[DATA ENTRIES]:
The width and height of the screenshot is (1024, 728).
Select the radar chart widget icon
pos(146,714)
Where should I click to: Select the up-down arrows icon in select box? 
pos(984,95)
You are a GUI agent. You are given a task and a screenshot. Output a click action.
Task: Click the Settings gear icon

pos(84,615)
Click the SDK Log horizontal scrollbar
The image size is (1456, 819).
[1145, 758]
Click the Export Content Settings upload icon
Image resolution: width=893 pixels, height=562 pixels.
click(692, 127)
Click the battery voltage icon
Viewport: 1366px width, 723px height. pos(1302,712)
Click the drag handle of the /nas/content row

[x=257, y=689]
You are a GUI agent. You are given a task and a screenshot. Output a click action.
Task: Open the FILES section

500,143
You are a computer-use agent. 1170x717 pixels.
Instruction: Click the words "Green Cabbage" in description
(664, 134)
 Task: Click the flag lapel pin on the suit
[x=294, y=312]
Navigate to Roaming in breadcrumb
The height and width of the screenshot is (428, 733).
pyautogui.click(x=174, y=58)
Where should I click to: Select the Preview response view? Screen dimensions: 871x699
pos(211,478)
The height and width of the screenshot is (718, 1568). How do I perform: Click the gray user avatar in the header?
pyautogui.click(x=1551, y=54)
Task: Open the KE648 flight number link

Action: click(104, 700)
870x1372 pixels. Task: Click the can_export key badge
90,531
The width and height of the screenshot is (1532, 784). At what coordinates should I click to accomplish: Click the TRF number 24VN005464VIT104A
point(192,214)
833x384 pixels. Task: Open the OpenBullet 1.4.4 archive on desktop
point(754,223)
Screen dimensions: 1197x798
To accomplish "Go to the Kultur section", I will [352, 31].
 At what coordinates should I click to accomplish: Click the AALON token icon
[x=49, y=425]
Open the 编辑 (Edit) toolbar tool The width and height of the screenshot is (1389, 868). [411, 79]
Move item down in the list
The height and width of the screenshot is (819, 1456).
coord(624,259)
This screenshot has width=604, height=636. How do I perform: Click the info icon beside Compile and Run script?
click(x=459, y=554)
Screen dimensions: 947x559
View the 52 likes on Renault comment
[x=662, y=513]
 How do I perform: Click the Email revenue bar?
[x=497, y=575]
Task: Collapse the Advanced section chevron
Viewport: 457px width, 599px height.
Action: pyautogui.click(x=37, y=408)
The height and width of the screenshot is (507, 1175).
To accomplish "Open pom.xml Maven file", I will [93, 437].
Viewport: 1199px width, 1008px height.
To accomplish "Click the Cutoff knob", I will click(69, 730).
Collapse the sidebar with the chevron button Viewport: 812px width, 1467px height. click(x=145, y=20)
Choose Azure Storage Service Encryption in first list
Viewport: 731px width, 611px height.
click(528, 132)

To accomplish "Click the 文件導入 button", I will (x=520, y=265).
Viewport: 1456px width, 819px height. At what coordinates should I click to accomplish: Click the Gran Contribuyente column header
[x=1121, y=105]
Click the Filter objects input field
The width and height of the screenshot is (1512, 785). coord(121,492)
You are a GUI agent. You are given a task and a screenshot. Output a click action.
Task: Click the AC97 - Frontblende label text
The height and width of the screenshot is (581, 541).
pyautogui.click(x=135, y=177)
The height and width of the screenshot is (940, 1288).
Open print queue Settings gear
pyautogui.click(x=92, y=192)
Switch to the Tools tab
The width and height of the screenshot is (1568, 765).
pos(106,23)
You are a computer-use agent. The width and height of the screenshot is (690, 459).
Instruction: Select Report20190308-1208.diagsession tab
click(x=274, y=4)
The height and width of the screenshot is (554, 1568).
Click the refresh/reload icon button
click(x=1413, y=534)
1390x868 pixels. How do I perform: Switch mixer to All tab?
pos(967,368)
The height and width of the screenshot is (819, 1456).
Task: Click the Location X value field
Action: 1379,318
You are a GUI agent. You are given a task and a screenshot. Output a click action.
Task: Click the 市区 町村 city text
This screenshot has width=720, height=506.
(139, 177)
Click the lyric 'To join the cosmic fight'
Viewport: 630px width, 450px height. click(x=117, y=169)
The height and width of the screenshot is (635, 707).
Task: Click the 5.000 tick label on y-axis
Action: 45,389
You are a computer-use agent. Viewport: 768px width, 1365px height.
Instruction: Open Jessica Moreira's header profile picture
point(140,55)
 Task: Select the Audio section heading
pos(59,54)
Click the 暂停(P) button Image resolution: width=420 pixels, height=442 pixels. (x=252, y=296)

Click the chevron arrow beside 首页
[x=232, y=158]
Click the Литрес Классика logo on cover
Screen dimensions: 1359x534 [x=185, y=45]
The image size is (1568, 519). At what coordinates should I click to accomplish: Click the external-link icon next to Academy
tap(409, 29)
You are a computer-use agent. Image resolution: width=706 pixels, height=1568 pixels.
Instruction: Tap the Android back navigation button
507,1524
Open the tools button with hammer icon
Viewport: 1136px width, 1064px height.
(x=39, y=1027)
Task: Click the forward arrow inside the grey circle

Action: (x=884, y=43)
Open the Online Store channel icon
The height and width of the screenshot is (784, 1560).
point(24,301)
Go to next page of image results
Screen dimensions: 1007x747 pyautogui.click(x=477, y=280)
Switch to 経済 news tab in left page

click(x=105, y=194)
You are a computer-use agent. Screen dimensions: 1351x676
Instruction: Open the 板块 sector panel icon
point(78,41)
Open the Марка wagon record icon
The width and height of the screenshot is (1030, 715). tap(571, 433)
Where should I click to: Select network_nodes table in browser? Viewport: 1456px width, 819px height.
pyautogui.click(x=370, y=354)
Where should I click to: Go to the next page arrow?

[EXERCISE DESCRIPTION]: Reproduce all of the data above, word for word.

[THE RESPONSE]:
The width and height of the screenshot is (1024, 728).
Select the radar chart widget icon
pos(146,714)
Where should I click to: Select the up-down arrows icon in select box? 
pos(984,95)
You are a GUI agent. You are given a task and a screenshot. Output a click action.
Task: Click the Settings gear icon

pos(84,615)
Click the SDK Log horizontal scrollbar
The image size is (1456, 819).
[1145, 758]
Click the Export Content Settings upload icon
Image resolution: width=893 pixels, height=562 pixels.
click(692, 127)
Click the battery voltage icon
Viewport: 1366px width, 723px height. pos(1302,712)
Click the drag handle of the /nas/content row

[x=257, y=689]
You are a GUI agent. You are given a task and a screenshot. Output a click action.
Task: Open the FILES section

500,143
You are a computer-use agent. 1170x717 pixels.
Instruction: Click the words "Green Cabbage" in description
(664, 134)
 Task: Click the flag lapel pin on the suit
[x=294, y=312]
Navigate to Roaming in breadcrumb
The height and width of the screenshot is (428, 733).
pyautogui.click(x=174, y=58)
Where should I click to: Select the Preview response view? Screen dimensions: 871x699
pos(211,478)
The height and width of the screenshot is (718, 1568). How do I perform: Click the gray user avatar in the header?
pyautogui.click(x=1551, y=54)
Task: Open the KE648 flight number link

Action: click(104, 700)
870x1372 pixels. Task: Click the can_export key badge
90,531
The width and height of the screenshot is (1532, 784). At what coordinates should I click to accomplish: Click the TRF number 24VN005464VIT104A
point(192,214)
833x384 pixels. Task: Open the OpenBullet 1.4.4 archive on desktop
point(754,223)
Screen dimensions: 1197x798
To accomplish "Go to the Kultur section", I will [352, 31].
 At what coordinates should I click to accomplish: Click the AALON token icon
[x=49, y=425]
Open the 编辑 (Edit) toolbar tool The width and height of the screenshot is (1389, 868). [411, 79]
Move item down in the list
The height and width of the screenshot is (819, 1456).
coord(624,259)
This screenshot has width=604, height=636. How do I perform: Click the info icon beside Compile and Run script?
click(x=459, y=554)
Screen dimensions: 947x559
View the 52 likes on Renault comment
[x=662, y=513]
 How do I perform: Click the Email revenue bar?
[x=497, y=575]
Task: Collapse the Advanced section chevron
Viewport: 457px width, 599px height.
Action: pyautogui.click(x=37, y=408)
The height and width of the screenshot is (507, 1175).
To accomplish "Open pom.xml Maven file", I will [93, 437].
Viewport: 1199px width, 1008px height.
To accomplish "Click the Cutoff knob", I will click(69, 730).
Collapse the sidebar with the chevron button Viewport: 812px width, 1467px height. click(x=145, y=20)
Choose Azure Storage Service Encryption in first list
Viewport: 731px width, 611px height.
click(528, 132)

To accomplish "Click the 文件導入 button", I will (x=520, y=265).
Viewport: 1456px width, 819px height. At what coordinates should I click to accomplish: Click the Gran Contribuyente column header
[x=1121, y=105]
Click the Filter objects input field
The width and height of the screenshot is (1512, 785). coord(121,492)
You are a GUI agent. You are given a task and a screenshot. Output a click action.
Task: Click the AC97 - Frontblende label text
The height and width of the screenshot is (581, 541).
pyautogui.click(x=135, y=177)
The height and width of the screenshot is (940, 1288).
Open print queue Settings gear
pyautogui.click(x=92, y=192)
Switch to the Tools tab
The width and height of the screenshot is (1568, 765).
pos(106,23)
You are a computer-use agent. The width and height of the screenshot is (690, 459).
Instruction: Select Report20190308-1208.diagsession tab
click(x=274, y=4)
The height and width of the screenshot is (554, 1568).
Click the refresh/reload icon button
click(x=1413, y=534)
1390x868 pixels. How do I perform: Switch mixer to All tab?
pos(967,368)
The height and width of the screenshot is (819, 1456).
Task: Click the Location X value field
Action: 1379,318
You are a GUI agent. You are given a task and a screenshot. Output a click action.
Task: Click the 市区 町村 city text
This screenshot has width=720, height=506.
(139, 177)
Click the lyric 'To join the cosmic fight'
Viewport: 630px width, 450px height. click(x=117, y=169)
The height and width of the screenshot is (635, 707).
Task: Click the 5.000 tick label on y-axis
Action: 45,389
You are a computer-use agent. Viewport: 768px width, 1365px height.
Instruction: Open Jessica Moreira's header profile picture
point(140,55)
 Task: Select the Audio section heading
pos(59,54)
Click the 暂停(P) button Image resolution: width=420 pixels, height=442 pixels. (x=252, y=296)

Click the chevron arrow beside 首页
[x=232, y=158]
Click the Литрес Классика logo on cover
Screen dimensions: 1359x534 [x=185, y=45]
The image size is (1568, 519). At what coordinates should I click to accomplish: Click the external-link icon next to Academy
tap(409, 29)
You are a computer-use agent. Image resolution: width=706 pixels, height=1568 pixels.
Instruction: Tap the Android back navigation button
507,1524
Open the tools button with hammer icon
Viewport: 1136px width, 1064px height.
(x=39, y=1027)
Task: Click the forward arrow inside the grey circle

Action: (x=884, y=43)
Open the Online Store channel icon
The height and width of the screenshot is (784, 1560).
point(24,301)
Go to next page of image results
Screen dimensions: 1007x747 pyautogui.click(x=477, y=280)
Switch to 経済 news tab in left page

click(x=105, y=194)
You are a computer-use agent. Screen dimensions: 1351x676
Instruction: Open the 板块 sector panel icon
point(78,41)
Open the Марка wagon record icon
The width and height of the screenshot is (1030, 715). tap(571, 433)
Where should I click to: Select network_nodes table in browser? Viewport: 1456px width, 819px height.
pyautogui.click(x=370, y=354)
Where should I click to: Go to the next page arrow?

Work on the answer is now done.